Decatur Garden Tour

I volunteered a few hours of my time at the Decatur Garden Tour last weekend, specifically at a garden with pool and beautifully cared for antique roses. Pat Maddux, owner and gracious hostess, spent the entire shift with us volunteers. While we sat on her patio and drank iced tea, she pointed visitors to the goldfish pond and the sparkling salt-water pool. Not a bad trade for tickets to the tour.

Private enough for skinny-dipping on hot summer nights…what bliss!

 

Pat told us about AW Pottery as a source for garden urns and pots, and Elizabeth Dean’s Wilkerson Mill for hydrangeas. I may have to drive down for a visit later this month.

David Austin roses scent the front yard and other varieties border the pool.

She has Ligustrum, Tea Olives (osmanthus fragrans) and Arborvitae Green Giant in her foundation plantings.

Original wood models for papier-maché bunnies.

The next day I visited three gardens. This first one on Adams Street owned by Patty and Ed Buckley, had a tiny formal herb garden, great seating arrangements and  lovely perennial borders scattered with sculptural elements.

 

The Daiga Dunis and Kim Wallen garden was also on Adams Street and featured a pond and old stone garage converted to artist’s studio.

An idyllic backyard for reading, listening to birds and sketching. Cool and serene.

 

Ryan Gainey’s magical enclave was next. If you’ve never visited his garden, please go on Decatur’s fall garden tour. And try to meet him. He is a marvel of knowledge about plants and flowers. I went to his late afternoon talk on antique roses and how to use them in the garden. To answer a question about whether his roses liked being intertwined with moonvine, clematis and jasmine, he whispered, they are lovers’. Atlanta’s poet of nature.

The irony  is not lost on Gainey that the Cherokee Rose is Georgia’s state flower, while the state drove the entire Cherokee tribe out of the territory from the early to late 1800s. He pointedly asks us if we know the rose’s history. His own great great grandmother was a full blooded Cherokee. Watch him talk about the mythology of the rose in this video.

Some of his other suggestions include using the 1930 climber, New Dawn with clematis and confederate jasmine.

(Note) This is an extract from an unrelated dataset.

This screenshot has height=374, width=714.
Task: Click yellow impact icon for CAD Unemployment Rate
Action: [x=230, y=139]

A charming guest cottage in the back of the property.

A spiral staircase up to the tree-house.

Greenhouse with goddess sculpture.

A special Eden.

Manicured boxwoods.

Gainey reading from Peter Coates’ hard to find 1970 book, Flowers in History. Another recommended book is A Rose by Any Other Name by Douglas Brenner and Stephen Scanniello. Gainey says he never sprays his roses, not even for black spot or powdery mildew. He chooses hardy varieties and plants only those that bloom once a season. He gets 1 gallon plants from two favored growers; Pat Henry of Roses Unlimited (“she has a passion for roses”), who grows them on their own rootstock, and the Antique Rose Emporium in Texas.

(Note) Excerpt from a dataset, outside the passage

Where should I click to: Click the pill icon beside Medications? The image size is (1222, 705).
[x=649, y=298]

Finally, a wonderful video on the Southern Spaces site about figs with Gainey’s narration, produced by Steve Bransford.

Excerpt from Bransford’s essay:

This video short is one of several satellite pieces connected to their comprehensive film about Gainey, which fuses biography and botanical discourse. Born in the 1940s, Gainey grew up poor and gay in rural South Carolina and attended Clemson University, where he studied ornamental horticulture. Using vernacular plants in classical garden design, he became a successful landscaper in the 1980s. He is renowned for pairing English garden aesthetics with native plants of the southeastern United States.

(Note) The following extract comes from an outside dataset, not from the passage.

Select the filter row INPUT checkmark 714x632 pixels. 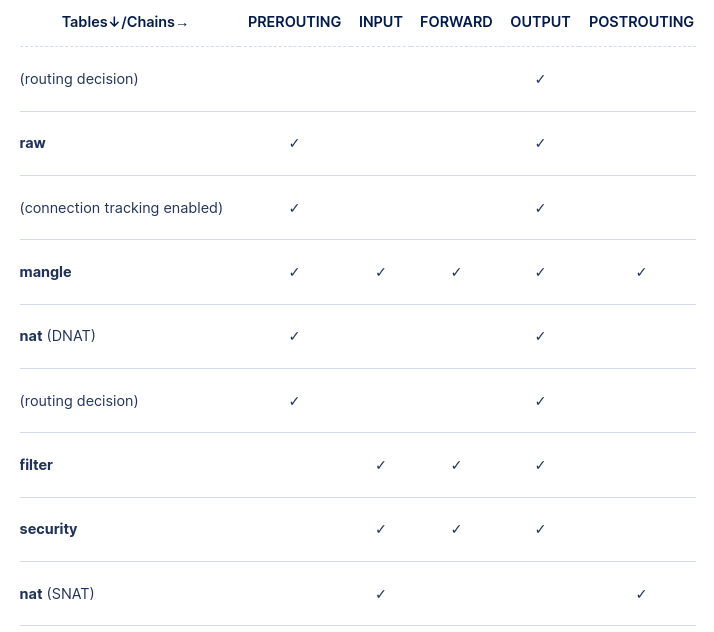381,465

As is evident in the introduction of this short video, Gainey’s gardens become fields of memory. He participates in seed saving movements that value heirloom plants, both botanically and culturally. He sees plants as part of larger historical narratives, whether they are species grown by Benjamin Franklin or Gainey’s own grandmother. Gainey’s musings on figs (using scientific Latinate terms and discussing Western mythology) demonstrate his devotion to gardening as botany and cultural study.

“Fields of memory”, I may steal that phrase for a painting…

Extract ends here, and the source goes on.